CHICKEN: Well, here’s the set-up . . . Lot and me are half brothers. Dad got him in marriage, but I was just a wood’s colt he got off a woman he lived with in Alabama but never married, so the place went to Lot when the old man and Lot’s mother died a few years back. When they did and the place went by law to Lot, I cleared off it and went to live in Meridian, and Lot tried to work it himself but he couldn’t do it, so he sent for me to come back here, which I finally did with the understanding between us that it would be my place whenever Lot dies which I think’ll be soon now, specially with the flood about to come in the house. —What have you got to say about all that? Something or nothing?

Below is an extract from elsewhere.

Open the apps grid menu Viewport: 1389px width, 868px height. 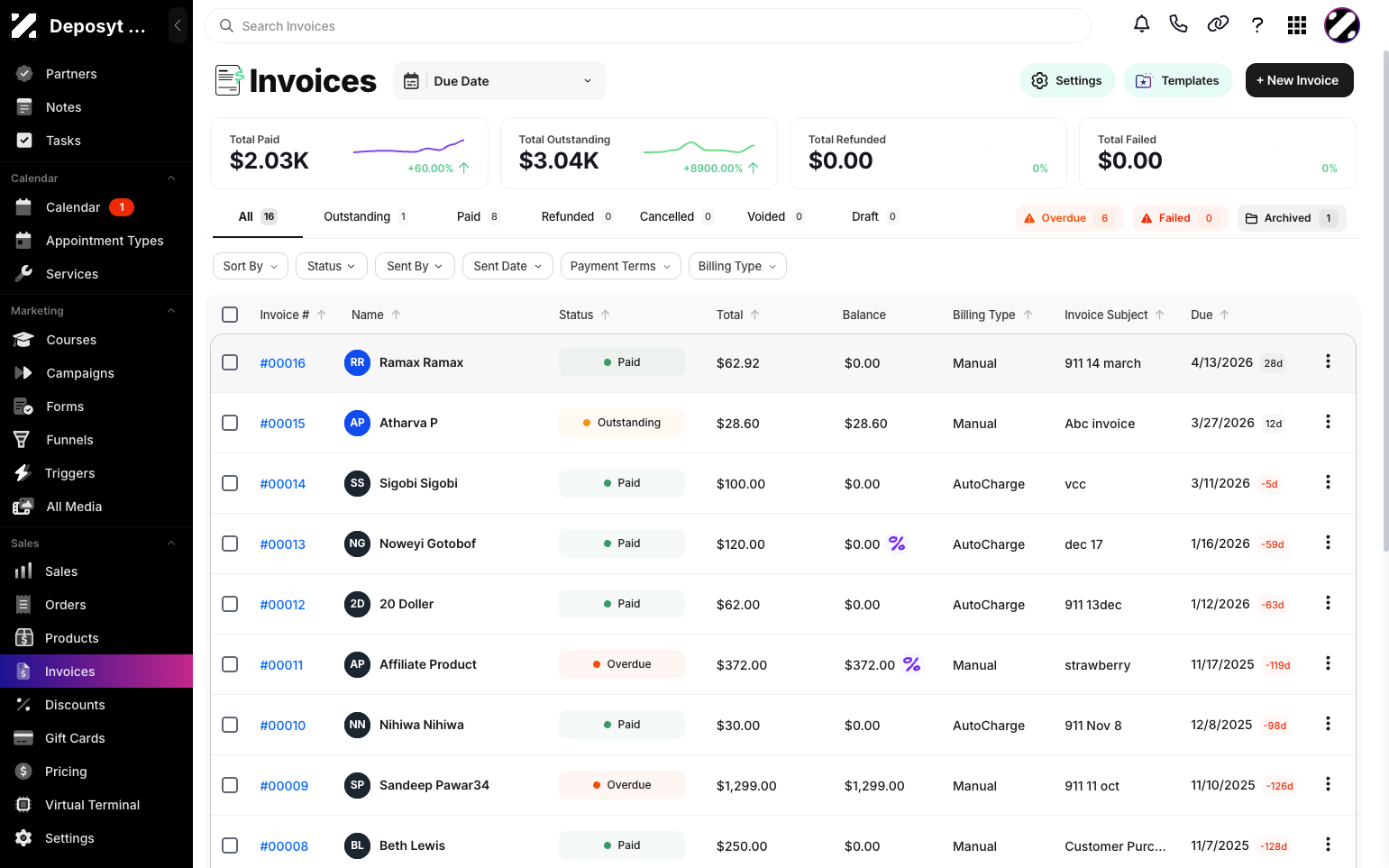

MYRTLE: Nothing but what I told you. I don’t want, I wouldn’t accept no place in the country if it was offered to me. I’m a city girl, born and raised, I’d feel lost in the country.
CHICKEN: You need to feel a sidewalk under your feet?
MYRTLE: I need companionship, lots of people around me. I tell you, if it wasn’t for you being here, I would die of fright. I would. That river sounds louder to me. Don’t it seem louder to you?